One change I have noticed throughout this, is that Frankie is becoming a bit more anxious. I firmly believe that animals pick up on the actions and the energy their people put out. I think my constant checking and staring at him for the past few days is freaking him out. So today, I’m trying to back off a bit. I still check on him, but I pretend I’m getting something from the room he’s in and just give him a quick glance or pat on the head like I normally would. It seems to be working. He’s much more relaxed today.
It’s been a long week and I’ll be glad when Dennis is home tonight. Having the potential of something happening to Frankie again when we don’t know why, weighs on me constantly. I’m afraid to leave the house, in case it flares up when I’m gone. There will be no one here to notice it, or to take him back to the vet. The errands I was going to run will have to wait another week. Okay, I did make a quick run to the drive thru at Culver’s last night for dinner. I still was too stressed to be hungry but I figured I should eat something, and I wanted to bring the dogs back a treat since they’ve had a crappy week, too. There’s been no walks or sitting outside with them, because I’m afraid to leave Frankie alone for too long.
I know I’m being paranoid, but that’s where I’m at for now. I’m sure as more days pass uneventfully, the paranoia will fade.
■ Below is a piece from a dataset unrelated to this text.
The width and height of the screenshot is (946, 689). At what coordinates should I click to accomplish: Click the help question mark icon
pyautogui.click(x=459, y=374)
I’m sure once Dennis is here to tell me I’m over reacting, I’ll feel better, too. It is what it is, for now. And I sure wish we had a diagnosis, so I knew what caused it to happen so I know how to prevent it in the future.
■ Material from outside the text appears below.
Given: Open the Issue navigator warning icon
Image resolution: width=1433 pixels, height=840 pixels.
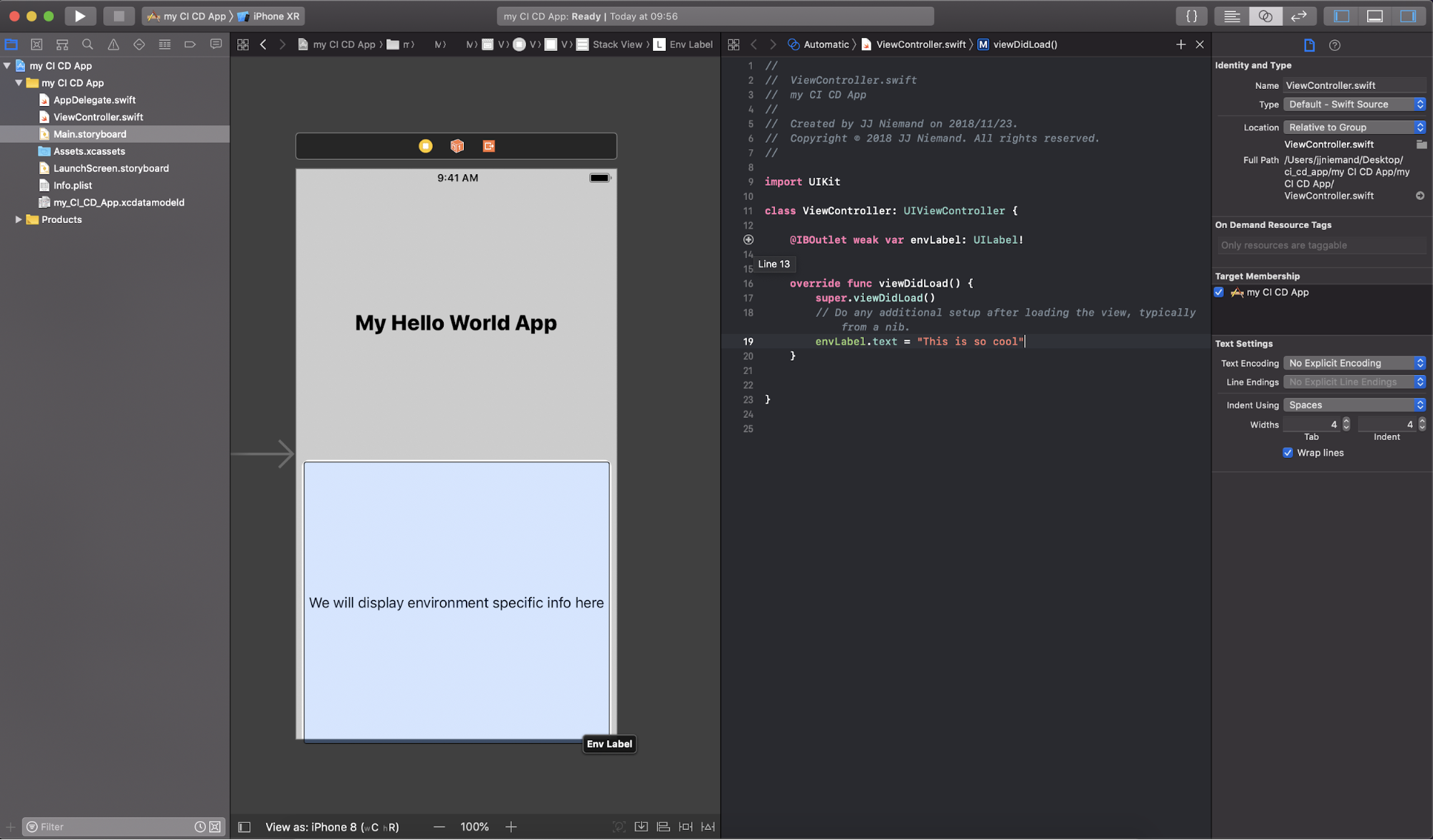Looking at the screenshot, I should coord(113,44).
This morning, Frankie was normal. He greeted me, begged for some of the dog food and played with the other cats. I know all signs are good, and he’s probably good, too. However, this is also his first day without the anti-inflammatory med, so I’m going to keep my handy 4-way camera surveillance close at hand for another day.
Frankie enjoying our summer weather this morning.
Frankie hiding under the blanket to nail the next unsuspecting animal that jumps up there.
A Frankie foot peeking out, searching for someone to play with.
Chilling with me as I write this blog. Looks pretty happy to me.
As far as making my mom’s recipes go this week, I don’t see that happening, either. I’ll be lucky if I can motivate myself to put in a frozen pizza tonight. I did get a lot of revision work done yesterday on my book, though. The cats normally sleep in the afternoon, and I was able to keep close watch on them with my surveillance cameras while I worked. At least one of my plans worked out this week.
Man makes plans and God laughs.
11:54 AM (I gave myself extra time because I had to get up and check on Frankie four times while I was writing this.)